Seperti halnya pengetahuan, sikap mempunyai 4 tingkatan yaitu : 1. Menerima (receiving)

Menerima diartikan bahwa seseorang atau subjek mau menerima stimulus yang diberikan (objek).

2. Menanggapi (responding)

Menanggapi artinya memberikan jawaban atau tanggapan terhadap pertanyaan atau objek yang dihadapi.

3. Menghargai (valving)

Menghargai diartikan subjek, atau seseorang memberikan nilai yang positif terhadap objek atau stimulus, dalam arti membahasnya dengan orang lain dan mengajak orang lain merespons.

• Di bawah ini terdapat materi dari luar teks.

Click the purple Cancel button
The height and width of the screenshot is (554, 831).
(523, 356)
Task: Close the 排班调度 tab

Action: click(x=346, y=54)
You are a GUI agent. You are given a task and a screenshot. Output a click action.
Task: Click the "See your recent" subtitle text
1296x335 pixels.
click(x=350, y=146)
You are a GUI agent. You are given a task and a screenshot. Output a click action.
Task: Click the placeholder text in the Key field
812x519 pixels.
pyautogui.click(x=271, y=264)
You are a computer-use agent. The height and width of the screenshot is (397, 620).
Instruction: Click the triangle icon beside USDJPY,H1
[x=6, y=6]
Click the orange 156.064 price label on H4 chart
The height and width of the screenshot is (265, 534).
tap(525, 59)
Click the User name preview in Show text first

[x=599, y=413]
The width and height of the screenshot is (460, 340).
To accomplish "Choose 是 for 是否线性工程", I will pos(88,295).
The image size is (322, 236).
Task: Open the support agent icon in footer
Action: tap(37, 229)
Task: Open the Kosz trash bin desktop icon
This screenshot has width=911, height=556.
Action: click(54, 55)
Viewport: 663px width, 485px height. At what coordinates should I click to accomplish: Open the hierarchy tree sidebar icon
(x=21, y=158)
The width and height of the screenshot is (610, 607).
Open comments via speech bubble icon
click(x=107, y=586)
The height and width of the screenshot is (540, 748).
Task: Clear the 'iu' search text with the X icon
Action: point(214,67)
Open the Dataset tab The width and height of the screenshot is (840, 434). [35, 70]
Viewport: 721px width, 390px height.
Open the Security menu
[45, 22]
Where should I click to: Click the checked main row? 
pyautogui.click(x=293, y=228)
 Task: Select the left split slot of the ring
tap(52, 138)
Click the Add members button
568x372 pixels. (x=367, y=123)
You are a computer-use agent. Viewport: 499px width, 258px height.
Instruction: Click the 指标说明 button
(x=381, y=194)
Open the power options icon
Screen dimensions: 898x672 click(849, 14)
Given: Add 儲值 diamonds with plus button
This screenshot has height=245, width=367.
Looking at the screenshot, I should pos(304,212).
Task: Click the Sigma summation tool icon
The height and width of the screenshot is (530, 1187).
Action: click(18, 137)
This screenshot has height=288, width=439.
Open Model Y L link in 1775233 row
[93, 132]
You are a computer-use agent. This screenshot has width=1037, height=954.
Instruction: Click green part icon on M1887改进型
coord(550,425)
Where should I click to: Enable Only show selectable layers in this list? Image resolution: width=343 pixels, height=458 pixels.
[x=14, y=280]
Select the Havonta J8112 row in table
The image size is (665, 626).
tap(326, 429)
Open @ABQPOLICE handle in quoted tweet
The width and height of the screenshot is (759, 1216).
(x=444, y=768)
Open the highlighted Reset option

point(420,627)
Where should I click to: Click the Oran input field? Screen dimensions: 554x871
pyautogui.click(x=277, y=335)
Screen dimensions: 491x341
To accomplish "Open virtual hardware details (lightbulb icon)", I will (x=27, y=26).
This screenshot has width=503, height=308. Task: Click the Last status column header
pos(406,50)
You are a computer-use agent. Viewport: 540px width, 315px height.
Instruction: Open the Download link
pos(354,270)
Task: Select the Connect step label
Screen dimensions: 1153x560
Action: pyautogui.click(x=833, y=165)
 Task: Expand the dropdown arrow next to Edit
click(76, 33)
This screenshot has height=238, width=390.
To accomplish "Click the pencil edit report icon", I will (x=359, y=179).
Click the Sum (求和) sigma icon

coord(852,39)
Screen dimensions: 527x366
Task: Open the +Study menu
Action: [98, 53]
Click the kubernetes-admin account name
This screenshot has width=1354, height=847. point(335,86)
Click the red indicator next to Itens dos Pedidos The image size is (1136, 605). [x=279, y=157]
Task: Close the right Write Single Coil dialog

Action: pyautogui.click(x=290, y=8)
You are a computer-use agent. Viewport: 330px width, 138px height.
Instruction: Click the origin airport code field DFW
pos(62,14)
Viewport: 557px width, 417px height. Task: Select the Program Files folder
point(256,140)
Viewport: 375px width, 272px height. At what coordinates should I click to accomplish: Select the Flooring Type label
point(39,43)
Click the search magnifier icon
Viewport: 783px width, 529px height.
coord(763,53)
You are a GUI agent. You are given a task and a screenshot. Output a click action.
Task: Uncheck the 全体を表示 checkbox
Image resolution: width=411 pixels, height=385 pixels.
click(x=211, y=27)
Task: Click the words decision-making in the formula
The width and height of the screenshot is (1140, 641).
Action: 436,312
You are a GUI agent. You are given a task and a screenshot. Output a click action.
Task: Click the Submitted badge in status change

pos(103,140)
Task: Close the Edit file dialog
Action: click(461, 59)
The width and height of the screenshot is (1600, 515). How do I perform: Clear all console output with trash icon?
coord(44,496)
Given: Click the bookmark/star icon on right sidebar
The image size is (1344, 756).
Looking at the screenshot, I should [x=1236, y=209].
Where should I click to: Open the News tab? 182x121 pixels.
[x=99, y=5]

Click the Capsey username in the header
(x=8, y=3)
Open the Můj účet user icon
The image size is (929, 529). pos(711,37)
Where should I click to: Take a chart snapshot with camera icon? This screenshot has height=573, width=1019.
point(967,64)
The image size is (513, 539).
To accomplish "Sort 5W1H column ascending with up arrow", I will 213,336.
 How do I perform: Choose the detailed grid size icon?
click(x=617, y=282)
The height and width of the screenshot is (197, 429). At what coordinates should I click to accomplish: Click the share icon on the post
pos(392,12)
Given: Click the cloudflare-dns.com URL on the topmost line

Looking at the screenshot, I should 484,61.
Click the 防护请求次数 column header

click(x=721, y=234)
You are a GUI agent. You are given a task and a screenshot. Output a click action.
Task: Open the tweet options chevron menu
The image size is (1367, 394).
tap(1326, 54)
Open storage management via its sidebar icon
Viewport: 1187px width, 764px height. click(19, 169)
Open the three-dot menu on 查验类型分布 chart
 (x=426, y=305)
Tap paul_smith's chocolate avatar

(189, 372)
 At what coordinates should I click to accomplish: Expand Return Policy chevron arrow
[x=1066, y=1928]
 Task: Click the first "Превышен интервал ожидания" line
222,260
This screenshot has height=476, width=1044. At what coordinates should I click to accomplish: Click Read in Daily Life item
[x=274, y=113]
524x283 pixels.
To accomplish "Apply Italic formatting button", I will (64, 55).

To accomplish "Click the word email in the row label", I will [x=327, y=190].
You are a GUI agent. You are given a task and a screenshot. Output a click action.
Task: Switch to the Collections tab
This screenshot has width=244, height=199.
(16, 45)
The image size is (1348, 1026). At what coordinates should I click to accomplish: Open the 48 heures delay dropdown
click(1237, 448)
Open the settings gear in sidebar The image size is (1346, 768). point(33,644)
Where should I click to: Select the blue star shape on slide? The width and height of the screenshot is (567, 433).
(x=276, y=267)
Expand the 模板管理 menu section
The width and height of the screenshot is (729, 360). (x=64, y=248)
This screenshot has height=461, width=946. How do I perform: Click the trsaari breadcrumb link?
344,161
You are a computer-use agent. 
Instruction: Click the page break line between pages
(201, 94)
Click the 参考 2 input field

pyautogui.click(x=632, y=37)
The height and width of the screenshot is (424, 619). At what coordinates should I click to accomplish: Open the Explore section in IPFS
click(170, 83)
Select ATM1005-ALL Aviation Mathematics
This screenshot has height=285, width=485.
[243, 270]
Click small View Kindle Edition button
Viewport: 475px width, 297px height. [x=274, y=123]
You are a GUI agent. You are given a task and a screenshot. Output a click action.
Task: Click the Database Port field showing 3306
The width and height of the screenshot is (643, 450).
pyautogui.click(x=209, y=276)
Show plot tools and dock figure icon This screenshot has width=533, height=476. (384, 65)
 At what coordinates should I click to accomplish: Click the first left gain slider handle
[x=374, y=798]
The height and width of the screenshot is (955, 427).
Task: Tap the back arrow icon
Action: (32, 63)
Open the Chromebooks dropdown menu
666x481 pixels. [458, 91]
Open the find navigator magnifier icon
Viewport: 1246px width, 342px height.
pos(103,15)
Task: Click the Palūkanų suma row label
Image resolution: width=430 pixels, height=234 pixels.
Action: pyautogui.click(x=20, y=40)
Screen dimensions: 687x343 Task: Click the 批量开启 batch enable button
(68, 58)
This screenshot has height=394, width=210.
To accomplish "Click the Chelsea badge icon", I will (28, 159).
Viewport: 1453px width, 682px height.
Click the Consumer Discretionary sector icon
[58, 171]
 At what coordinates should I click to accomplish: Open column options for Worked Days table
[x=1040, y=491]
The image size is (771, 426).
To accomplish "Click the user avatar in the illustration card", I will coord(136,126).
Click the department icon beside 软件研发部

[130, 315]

4. Bertanggung jawab (responsible)

Bertanggung jawab merupakan sikap yang paling tinggi tingkatannya. Seseorang yang telah mengambil sikap tertentu berdasarkan keyakinannya, maka dia harus berani mengambil resiko.

Sikap secara nyata menunjukkan konotasi adanya kesesuaian reaksi tehadap stimulus dapat berupa informasi atau pengetahuan yang didapat. Sikap masih merupakan reaksi tertutup, tingkah laku yang terbuka. Lebih dapat dijelaskan lagi

bahwa sikap merupakan reaksi terhadap objek lingkungan tertentu sebagai suatu penghayatan terhadap objek.

Gambar 2.4 Bagan Sikap

Sikap seorang guru yang baik akan dipengaruhi oleh pengetahuan mengenai pendidikan kesehatan reproduksi pada anak. Guru yang mencari pengetahuan dan mendiskusikan mengenai pendidikan kesehatan reproduksi anak dengan pihak-pihak terkait merupakan bukti bahwa guru telah mempunyai sikap positif terhadap pendidikan kesehatan reproduksi pada anak.

3. Tindakan (Practice)

Tindakan merupakan bentuk nyata dari pengetahuan dan sikap yang telah dimiliki. Setelah seseorang mengetahui stimulus atau objek kesehatan, kemudian mengadakan penilaian atau sikap, proses selanjutnya adalah diharapkan ia akan mempraktikkan apa yang diketahuinya dengan mempertimbangkan informasi dan keyakinan tentang keuntungan dan kerugian yang didapat.

Stimulus Rangsang Proses Stimulus Reaksi Tingkah Laku (Terrbuka) Sikap (tertutup )

Tindakan adalah suatu sikap yang belum tentu terwujud dalam suatu tindakan (overt behavior). Untuk mewujudkan agar sikap menjadi suatu perbuatan nyata diperlukan faktor pendukung atau suatu kondisi yang memungkinkan, antara lain fasilitas. Disamping faktor fasilitas juga diperlukan faktor–faktor dukungan (support) dari pihak lain didalam tindakan atau praktik (Notoatmodjo, 2007). Tingkatan-tingkatan daripada tindakan (practice) yaitu :

1. Persepsi yaitu mengenal dan memilih berbagai objek sehubungan dengan tindakan yang akan diambil.

2. Respon terpimpin yaitu dapat melakukan sesuatu sesuai dengan urutan yang benar sesuai dengan contoh.

3. Mekanisme yaitu apabila seseorang telah dapat melakukan sesuatu dengan benar secara otomatis, atau sesuatu itu merupakan kebiasaan.

4. Adaptasi yaitu suatu praktek atau tindakan yang sudah berkembang dengan baik.